You can also pursue civil charges against both the abuser and the organization. Civil actions have been increasing exponentially in recent years due to state legislatures’ recent passage of laws that allow victims to continue to pursue claims. Many states, including New York and Texas, are allowing child victims of any age to file claims to receive monetary damages to help support them in their healing journey. Each state’s laws differ, and the time limit for when you can file a suit, known as the statute of limitations, may be coming soon. It is crucial to consult with an experienced law firm to learn about your rights and the steps you can take if you’ve been abused or know someone who has been abused.
Children are highly vulnerable to ‘grooming’ behavior, which can include buying the child gifts, flattering the child, increasing attention to the child, and targeting the child to gain the child’s trust. The adults in a child’s life should be familiar with the red flags and signs of predators. You can learn about these red flags on my website and take the quizzes with your child to ask the hard questions on whether or not there’s someone they should be concerned about.

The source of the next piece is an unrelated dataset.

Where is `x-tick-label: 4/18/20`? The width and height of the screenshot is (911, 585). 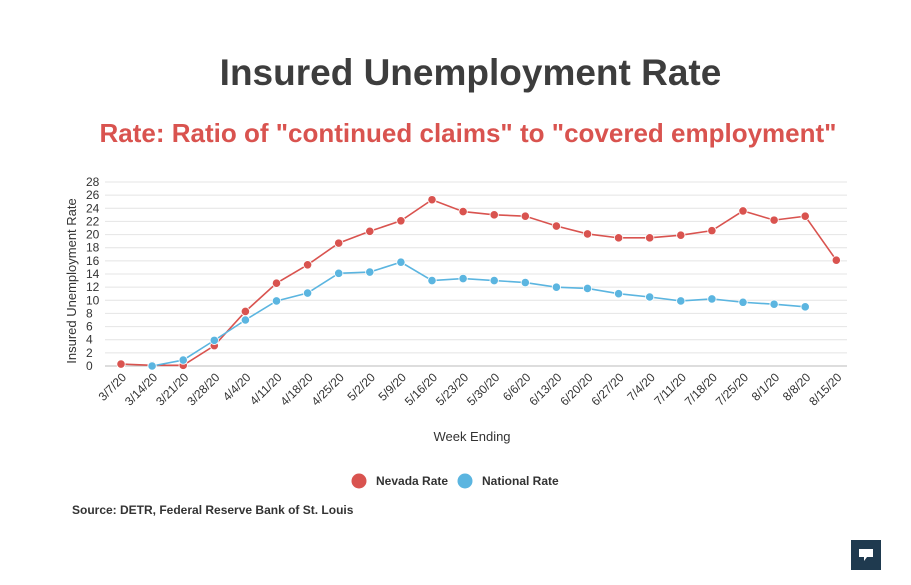 x-tick-label: 4/18/20 is located at coordinates (297, 389).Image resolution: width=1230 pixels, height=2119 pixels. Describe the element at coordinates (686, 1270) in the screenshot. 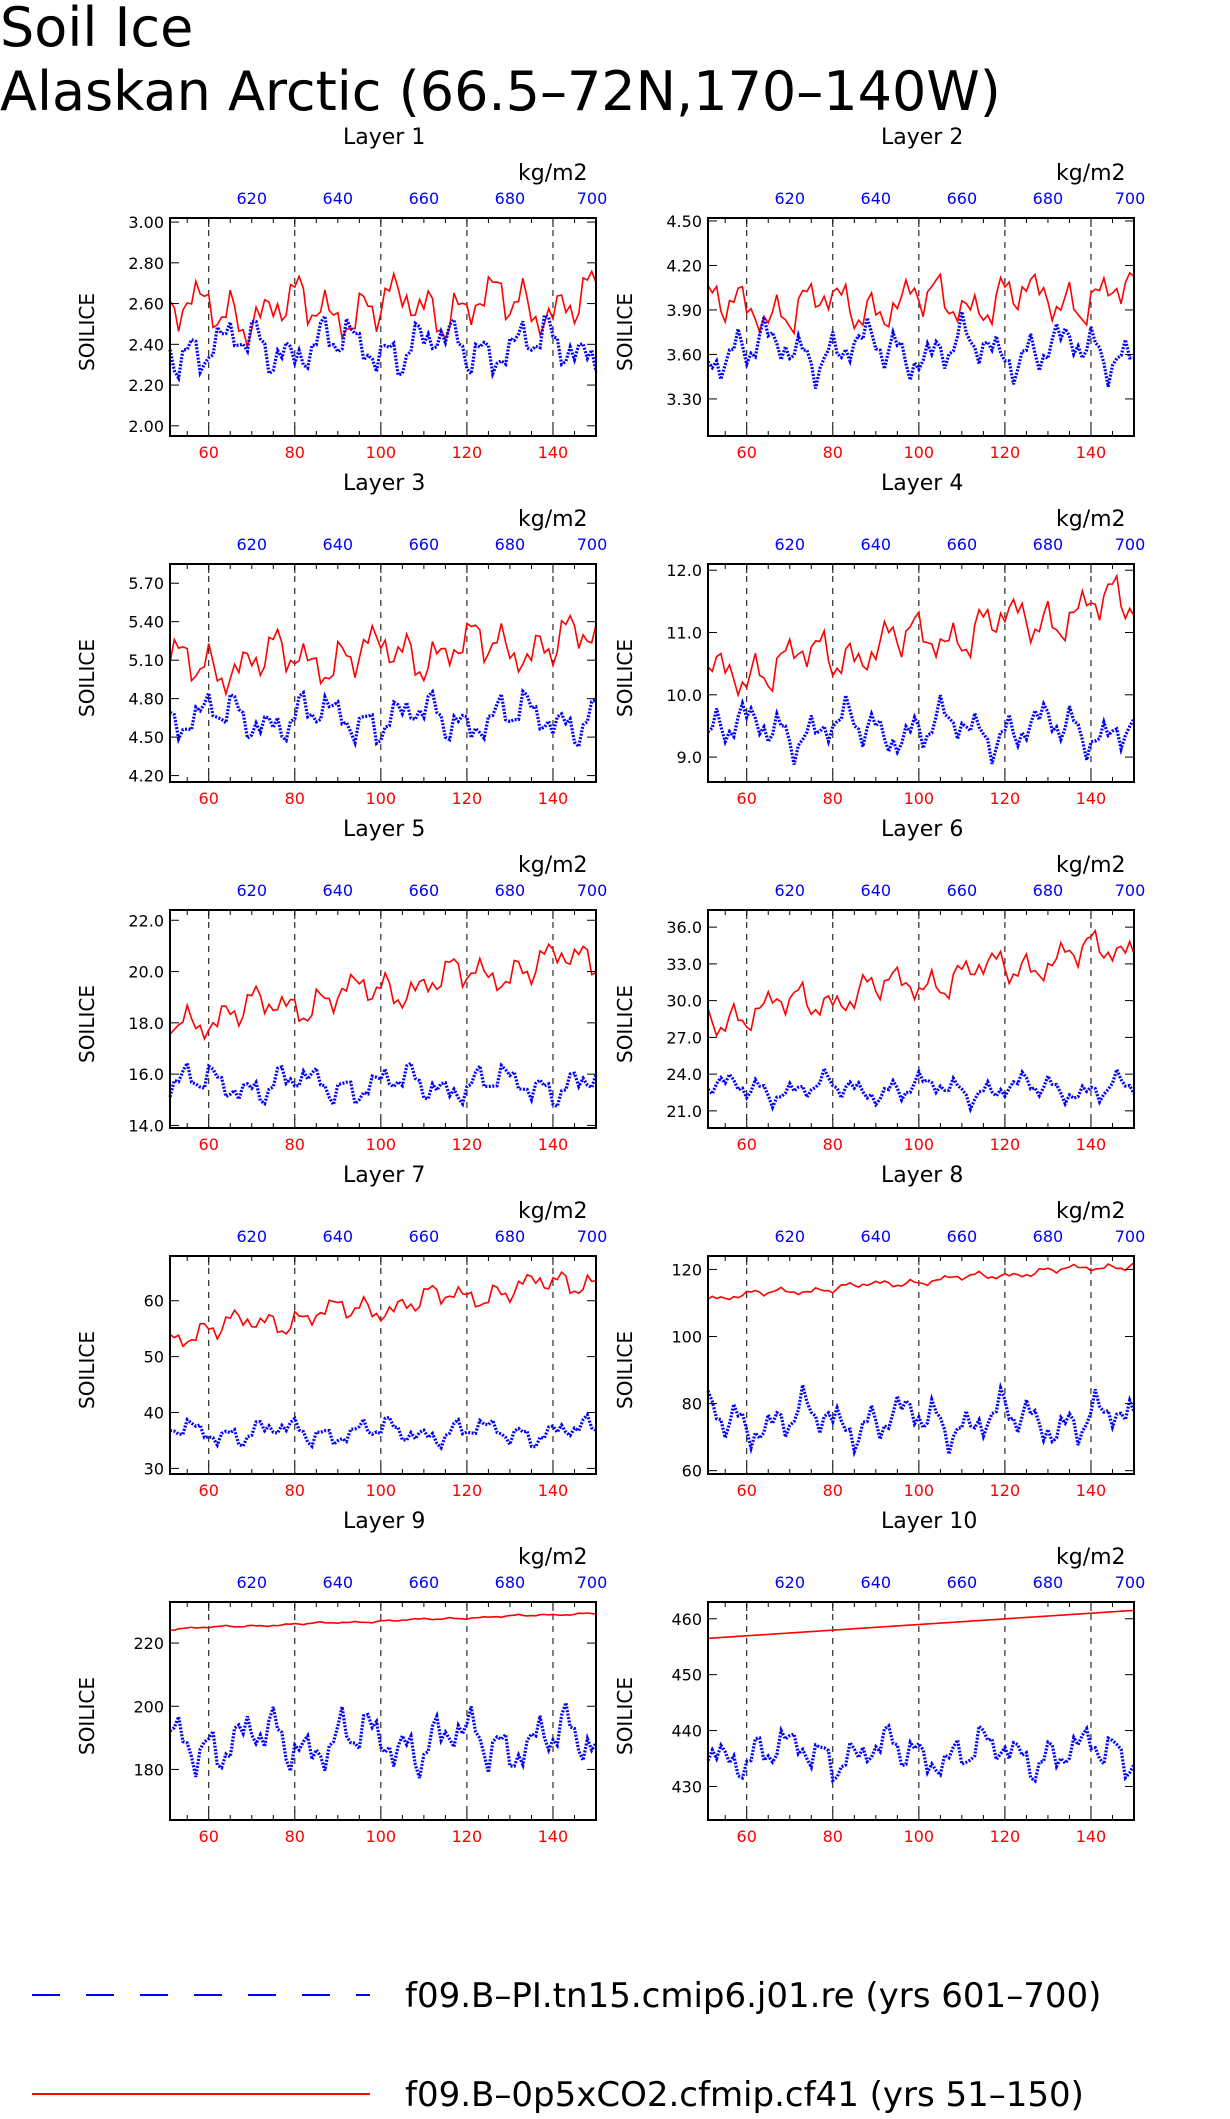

Further, parents should always watch for any changes in their child’s demeanor, habits, actions, and well-being. Adults are responsible for ensuring children are safe and are in stable, nurturing environments. You should also speak to your child about what is right and not right, how they control who can touch their bodies, and which parts of their bodies are ‘private.’ It is crucial to speak to your child often and make them feel comfortable talking with you. If something does happen, your child should feel safe coming to you and telling you about anything that happens.
Finally, institutions and organizations must improve their vetting processes before allowing any employees in an environment with close proximity to children. Youth and family-serving organizations, faith communities, schools, and public/governmental agencies must have the training and available information to prevent child sexual abuse.
Sexual abuse occurs in many forms. It is committed by many different types of people in your life and effects many different types of victims. Consequently, sex abuse lawsuits are extremely varied and require varying approaches.